Cancer Cancer arises when an unhealthy cell that should normally die and be replaced by new, healthy cells undergoes genetic changes causing the unhealthy cell to divide and multiply. As the unhealthy cells divide and multiply, they start to form masses of tissue known as tumors. Malignant tumors can spread to other parts of the body, including the blood and lymphatic systems, causing new cancers throughout the body. Nursing support of cancer patients is multifaceted and involves medical, psychosocial, and spiritual management. Surgery is often categorical treatment for cancers that are contained within a specific body compartment.
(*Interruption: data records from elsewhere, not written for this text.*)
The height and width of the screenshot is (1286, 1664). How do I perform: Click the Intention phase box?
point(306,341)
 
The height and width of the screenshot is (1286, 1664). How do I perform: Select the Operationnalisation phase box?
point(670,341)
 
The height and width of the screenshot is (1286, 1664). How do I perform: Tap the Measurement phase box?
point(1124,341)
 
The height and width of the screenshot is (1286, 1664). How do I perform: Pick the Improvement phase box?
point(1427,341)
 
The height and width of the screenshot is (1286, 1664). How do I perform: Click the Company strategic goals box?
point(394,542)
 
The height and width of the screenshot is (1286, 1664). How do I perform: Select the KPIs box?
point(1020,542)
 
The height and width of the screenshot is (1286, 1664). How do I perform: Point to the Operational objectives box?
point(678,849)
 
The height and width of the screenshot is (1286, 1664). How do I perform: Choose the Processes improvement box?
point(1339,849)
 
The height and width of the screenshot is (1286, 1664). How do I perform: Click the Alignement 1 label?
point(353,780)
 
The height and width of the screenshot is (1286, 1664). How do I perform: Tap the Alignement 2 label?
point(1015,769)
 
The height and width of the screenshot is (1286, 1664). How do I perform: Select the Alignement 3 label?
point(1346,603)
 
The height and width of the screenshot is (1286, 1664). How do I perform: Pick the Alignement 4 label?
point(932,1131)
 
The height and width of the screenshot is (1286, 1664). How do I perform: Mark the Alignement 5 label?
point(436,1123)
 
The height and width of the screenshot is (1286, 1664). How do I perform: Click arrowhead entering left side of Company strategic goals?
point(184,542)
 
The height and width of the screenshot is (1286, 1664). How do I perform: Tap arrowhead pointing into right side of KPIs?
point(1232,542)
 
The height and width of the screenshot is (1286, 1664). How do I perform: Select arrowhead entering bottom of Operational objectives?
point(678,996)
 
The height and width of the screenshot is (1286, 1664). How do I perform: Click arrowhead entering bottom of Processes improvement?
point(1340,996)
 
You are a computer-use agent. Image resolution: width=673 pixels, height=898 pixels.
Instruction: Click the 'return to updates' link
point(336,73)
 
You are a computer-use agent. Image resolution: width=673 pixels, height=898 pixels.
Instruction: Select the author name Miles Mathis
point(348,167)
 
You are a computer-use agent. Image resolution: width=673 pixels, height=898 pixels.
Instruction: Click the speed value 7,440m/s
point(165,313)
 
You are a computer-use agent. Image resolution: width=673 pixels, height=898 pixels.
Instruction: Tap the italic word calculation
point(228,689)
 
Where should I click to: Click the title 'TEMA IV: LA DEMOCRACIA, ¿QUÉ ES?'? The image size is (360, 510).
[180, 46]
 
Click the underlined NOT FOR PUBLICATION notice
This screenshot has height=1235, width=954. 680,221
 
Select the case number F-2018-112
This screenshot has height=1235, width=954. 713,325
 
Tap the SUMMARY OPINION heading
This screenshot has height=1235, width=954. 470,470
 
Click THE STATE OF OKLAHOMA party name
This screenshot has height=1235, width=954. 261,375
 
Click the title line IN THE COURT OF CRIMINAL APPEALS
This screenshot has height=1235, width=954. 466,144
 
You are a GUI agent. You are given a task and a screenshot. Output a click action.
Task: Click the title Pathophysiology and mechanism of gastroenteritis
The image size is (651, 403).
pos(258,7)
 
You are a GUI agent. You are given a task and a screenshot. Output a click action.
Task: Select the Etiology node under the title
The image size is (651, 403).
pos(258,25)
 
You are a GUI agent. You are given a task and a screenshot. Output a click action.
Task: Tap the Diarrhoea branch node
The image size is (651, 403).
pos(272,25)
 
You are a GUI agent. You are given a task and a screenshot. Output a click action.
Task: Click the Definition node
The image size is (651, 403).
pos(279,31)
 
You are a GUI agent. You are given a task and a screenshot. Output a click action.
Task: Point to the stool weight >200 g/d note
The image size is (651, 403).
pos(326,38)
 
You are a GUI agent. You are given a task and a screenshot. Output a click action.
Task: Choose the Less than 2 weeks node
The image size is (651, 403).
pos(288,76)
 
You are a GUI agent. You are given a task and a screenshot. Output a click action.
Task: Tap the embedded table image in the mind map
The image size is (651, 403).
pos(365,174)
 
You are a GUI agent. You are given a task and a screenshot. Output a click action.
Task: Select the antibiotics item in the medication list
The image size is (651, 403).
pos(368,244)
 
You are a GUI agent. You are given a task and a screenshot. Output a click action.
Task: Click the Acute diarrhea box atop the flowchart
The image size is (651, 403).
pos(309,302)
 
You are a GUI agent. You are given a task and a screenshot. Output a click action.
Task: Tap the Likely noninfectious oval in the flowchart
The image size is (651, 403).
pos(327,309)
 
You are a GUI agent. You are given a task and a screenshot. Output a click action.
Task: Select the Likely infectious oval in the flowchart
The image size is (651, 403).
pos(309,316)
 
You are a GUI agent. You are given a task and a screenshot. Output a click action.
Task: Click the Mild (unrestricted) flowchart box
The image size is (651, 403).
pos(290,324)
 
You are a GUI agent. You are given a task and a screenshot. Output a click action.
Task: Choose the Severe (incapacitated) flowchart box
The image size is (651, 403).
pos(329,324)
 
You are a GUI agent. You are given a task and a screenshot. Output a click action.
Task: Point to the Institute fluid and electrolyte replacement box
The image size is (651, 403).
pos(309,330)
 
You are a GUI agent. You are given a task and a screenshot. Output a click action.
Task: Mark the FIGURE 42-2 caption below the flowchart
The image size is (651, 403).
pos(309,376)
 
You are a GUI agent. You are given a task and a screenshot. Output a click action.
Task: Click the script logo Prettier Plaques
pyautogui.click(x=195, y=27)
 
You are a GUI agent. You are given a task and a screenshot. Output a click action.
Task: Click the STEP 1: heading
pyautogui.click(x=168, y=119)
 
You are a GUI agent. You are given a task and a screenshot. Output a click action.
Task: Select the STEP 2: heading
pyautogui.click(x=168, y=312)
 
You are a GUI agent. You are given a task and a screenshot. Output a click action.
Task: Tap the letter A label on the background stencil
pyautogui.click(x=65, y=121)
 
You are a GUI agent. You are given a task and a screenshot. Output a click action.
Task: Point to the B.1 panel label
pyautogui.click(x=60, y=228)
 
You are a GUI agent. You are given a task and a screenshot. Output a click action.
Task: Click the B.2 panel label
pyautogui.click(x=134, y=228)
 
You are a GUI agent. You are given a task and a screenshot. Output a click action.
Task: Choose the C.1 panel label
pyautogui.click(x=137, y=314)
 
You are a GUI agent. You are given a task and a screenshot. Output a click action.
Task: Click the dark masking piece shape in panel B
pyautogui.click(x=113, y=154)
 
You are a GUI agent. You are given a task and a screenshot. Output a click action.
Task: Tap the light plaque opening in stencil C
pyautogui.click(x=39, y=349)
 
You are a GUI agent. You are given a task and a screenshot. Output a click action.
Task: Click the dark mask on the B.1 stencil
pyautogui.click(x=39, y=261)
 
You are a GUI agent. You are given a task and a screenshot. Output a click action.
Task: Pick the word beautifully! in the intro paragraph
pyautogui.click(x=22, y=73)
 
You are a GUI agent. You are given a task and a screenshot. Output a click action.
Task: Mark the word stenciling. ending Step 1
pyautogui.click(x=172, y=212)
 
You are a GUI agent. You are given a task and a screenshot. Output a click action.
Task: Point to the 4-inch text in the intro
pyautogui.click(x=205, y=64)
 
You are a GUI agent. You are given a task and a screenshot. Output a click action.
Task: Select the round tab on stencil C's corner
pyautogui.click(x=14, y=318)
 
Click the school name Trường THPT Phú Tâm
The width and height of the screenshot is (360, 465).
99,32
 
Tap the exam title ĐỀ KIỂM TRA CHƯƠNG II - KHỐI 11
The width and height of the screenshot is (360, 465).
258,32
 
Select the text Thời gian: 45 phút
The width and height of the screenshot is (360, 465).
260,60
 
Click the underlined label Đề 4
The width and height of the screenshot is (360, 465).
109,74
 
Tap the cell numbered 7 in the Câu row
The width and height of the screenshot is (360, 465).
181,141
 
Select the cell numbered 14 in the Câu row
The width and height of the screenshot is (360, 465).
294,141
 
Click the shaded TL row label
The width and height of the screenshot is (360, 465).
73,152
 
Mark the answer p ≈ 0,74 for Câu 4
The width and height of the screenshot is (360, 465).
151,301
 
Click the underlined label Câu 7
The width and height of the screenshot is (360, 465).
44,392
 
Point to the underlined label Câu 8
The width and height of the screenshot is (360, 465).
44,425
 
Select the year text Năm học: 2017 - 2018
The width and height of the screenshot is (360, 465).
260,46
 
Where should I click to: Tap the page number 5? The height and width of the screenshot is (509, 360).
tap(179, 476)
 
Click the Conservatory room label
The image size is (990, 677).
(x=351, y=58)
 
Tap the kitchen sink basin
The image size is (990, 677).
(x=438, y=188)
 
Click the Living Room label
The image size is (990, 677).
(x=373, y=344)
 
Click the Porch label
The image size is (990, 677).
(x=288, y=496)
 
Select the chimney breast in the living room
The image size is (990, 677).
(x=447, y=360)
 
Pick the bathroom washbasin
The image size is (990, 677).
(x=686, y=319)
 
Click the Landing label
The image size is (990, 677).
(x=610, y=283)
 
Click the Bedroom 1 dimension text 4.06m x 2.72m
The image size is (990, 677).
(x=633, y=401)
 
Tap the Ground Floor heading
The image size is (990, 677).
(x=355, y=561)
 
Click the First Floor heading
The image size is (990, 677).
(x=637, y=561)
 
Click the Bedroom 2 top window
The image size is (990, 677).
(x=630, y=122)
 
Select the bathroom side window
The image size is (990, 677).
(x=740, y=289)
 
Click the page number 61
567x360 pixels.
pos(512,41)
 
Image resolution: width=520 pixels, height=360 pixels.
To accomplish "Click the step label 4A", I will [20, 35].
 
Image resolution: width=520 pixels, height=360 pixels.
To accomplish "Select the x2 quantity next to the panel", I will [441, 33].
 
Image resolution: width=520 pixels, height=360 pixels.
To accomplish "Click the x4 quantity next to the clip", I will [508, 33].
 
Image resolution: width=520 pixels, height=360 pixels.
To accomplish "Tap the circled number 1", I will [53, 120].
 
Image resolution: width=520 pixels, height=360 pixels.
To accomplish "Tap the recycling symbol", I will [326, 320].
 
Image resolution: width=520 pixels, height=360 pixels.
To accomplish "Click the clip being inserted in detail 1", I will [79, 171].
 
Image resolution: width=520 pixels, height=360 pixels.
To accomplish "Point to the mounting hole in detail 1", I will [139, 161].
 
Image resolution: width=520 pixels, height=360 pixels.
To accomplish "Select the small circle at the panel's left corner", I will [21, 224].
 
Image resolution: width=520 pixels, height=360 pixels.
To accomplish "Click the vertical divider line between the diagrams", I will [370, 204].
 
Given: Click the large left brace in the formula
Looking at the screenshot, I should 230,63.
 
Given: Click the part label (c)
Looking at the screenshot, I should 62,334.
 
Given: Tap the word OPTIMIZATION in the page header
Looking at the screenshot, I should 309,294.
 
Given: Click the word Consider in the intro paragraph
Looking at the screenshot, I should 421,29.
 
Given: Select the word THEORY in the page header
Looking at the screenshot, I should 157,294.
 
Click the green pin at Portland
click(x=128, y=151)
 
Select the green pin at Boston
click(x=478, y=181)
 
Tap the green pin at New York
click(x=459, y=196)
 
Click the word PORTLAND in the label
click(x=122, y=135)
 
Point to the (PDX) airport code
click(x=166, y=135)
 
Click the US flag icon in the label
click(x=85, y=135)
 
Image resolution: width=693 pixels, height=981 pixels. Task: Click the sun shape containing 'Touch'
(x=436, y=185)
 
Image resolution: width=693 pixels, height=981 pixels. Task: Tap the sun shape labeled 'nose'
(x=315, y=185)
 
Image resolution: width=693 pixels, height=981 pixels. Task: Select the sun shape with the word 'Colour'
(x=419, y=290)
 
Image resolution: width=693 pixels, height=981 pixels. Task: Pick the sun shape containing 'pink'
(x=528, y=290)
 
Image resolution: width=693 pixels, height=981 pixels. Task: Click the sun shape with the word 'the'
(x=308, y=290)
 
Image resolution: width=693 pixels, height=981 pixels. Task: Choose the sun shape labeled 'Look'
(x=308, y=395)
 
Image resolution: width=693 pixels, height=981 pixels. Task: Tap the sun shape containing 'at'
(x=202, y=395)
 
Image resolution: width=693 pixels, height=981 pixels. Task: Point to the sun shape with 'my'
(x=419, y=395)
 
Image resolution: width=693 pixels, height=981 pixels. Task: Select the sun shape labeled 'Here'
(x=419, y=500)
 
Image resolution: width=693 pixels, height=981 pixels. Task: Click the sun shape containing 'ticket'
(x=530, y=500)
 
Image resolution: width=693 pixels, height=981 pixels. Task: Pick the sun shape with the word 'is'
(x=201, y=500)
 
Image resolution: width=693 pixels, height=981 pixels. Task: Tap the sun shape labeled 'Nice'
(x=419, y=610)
Surgery may also be performed for relief of symptoms when a tumor is causing pressure or pain (National Cancer Institute, n.d.) Surgery may be performed prophylactically for certain high-risk diseases, such as some breast cancers. Surgery may also be used to grade tumors. Tumors are graded as a 1-2-3-4, based on their rate of growth and level of abnormality. The higher the grade, the more abnormal and rapidly growing the tumor is (National Cancer Institute, 2013). A small, incisional biopsy to collect tissue for microscopic examination can yield information as to the level of aggressiveness, or grade of a tumor. An excisional biopsy may be used to remove the entire tumor if the tumor is small or discovered to be benign.
It is not possible to accurately determine whether one will develop cancer. There are certain risk factors that increase the likelihood of the development of cancer. Genetic predisposition and age are risk factors that cannot be controlled. Other risk factors include alcohol and tobacco use, sun exposure, chemical exposure to known carcinogens, infection, obesity, diet, hormone use, and immunosuppression (National Cancer Institute, 2015).